On 09/01/2014 05:06 a.m., Oliver Kowalke wrote:
2014/1/9 Agustín K-ballo Bergé
- The constructor takes a nullary function, instead of a callable and an arbitrary number of parameters.
will collide with the additional parameters required by fibers and not part of boost::thread/std::thread for arbitrary number of parameters bind() could be used
The order of parameters of the overload taking attributes does not match that of boost::thread.
the attributes control things like stack-size which is not required by boost::thread
boost::thread has a constructor taking attributes too, this is the first argument so there would be no collision. This should be adjusted not only to be coherent with boost::thread, but also to implement the general constructor since matching the same semantics otherwise is tricky. Consider: boost::fiber fib{ [f = std::move(f), a0 = std::move(a0), ...]() mutable { std::move(f)(std::move(a0), ...); }; } against the standard conformant constructor with the same semantics: boost::fiber fib{std::move(f), std::move(a0), ...};
- There is no notion of explicit operator bool in neither boost::thread nor std::thread.
add for convenience to the if a fiber instance is valid or not (== check for not-a-fiber)
I understand the perceived convenience of semantic sugar, to me it is an unnecessary divergence from std/boost::thread. However, I can always avoid their use completely.
- There is an operator < for fibers and none for id. There should be no relational operators for fiber, and the full set for fiber::id as well as hash support and ostream insertion.
id has 'operator<' etc.
Please add reference documentation for fiber::id.
- There is no indication whether the futures support void (I assume they do) and R& (I assume they don't).
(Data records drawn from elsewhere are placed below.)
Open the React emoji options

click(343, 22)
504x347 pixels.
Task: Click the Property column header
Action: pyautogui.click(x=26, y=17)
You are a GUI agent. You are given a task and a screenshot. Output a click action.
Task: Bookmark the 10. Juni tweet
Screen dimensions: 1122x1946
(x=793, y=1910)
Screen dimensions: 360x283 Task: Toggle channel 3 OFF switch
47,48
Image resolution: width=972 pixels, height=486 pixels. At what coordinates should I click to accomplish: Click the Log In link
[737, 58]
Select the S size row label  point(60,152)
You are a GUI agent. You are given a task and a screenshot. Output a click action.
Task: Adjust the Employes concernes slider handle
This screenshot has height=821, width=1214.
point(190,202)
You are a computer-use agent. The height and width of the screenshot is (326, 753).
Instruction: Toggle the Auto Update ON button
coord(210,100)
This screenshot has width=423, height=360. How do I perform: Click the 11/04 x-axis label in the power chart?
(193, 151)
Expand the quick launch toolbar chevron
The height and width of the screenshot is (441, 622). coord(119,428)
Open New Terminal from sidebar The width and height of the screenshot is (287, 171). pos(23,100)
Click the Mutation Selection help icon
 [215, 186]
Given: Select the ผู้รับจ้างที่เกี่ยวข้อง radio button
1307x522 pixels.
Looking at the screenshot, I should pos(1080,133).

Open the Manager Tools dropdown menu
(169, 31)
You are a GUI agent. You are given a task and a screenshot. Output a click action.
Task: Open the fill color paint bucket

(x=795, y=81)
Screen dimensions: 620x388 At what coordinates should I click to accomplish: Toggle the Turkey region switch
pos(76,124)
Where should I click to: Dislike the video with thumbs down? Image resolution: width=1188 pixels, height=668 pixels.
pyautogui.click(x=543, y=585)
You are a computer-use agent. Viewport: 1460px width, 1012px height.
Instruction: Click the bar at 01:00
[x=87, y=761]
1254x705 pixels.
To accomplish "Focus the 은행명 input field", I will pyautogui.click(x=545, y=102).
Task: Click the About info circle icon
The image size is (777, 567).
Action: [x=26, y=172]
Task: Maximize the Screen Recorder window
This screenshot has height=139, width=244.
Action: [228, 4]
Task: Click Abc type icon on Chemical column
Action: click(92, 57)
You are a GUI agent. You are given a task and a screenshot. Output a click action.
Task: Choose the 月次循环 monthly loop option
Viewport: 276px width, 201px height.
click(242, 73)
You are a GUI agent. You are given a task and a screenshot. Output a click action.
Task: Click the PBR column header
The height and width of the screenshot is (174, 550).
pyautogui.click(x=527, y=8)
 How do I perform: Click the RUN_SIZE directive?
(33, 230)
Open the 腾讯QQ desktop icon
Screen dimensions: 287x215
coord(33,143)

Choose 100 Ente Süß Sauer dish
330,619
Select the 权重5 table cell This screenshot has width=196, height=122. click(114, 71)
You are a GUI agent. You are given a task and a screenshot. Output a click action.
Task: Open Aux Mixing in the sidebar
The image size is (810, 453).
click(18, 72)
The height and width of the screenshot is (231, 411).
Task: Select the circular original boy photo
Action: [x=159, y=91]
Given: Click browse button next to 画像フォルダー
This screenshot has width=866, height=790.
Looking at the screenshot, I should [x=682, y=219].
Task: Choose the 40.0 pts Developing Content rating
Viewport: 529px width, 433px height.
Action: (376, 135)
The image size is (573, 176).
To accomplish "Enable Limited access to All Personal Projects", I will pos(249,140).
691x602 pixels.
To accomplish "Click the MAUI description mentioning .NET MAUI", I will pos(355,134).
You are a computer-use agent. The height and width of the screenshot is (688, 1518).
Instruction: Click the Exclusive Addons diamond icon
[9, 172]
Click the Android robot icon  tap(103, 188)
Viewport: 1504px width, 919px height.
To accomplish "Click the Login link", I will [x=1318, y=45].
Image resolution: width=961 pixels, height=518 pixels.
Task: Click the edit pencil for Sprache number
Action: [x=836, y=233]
future supports future< R >, future< R & >, future< void > - the problem was how to express it in a comfortable way in the docu
- The documentation for promise doesn't seem to support void, it is unclear whether they support references. Another explicit operator bool.
promise supports promise< R >, promise< R& >, promise< void > - suggestions how to write the docu without repreating the interface for the specializations?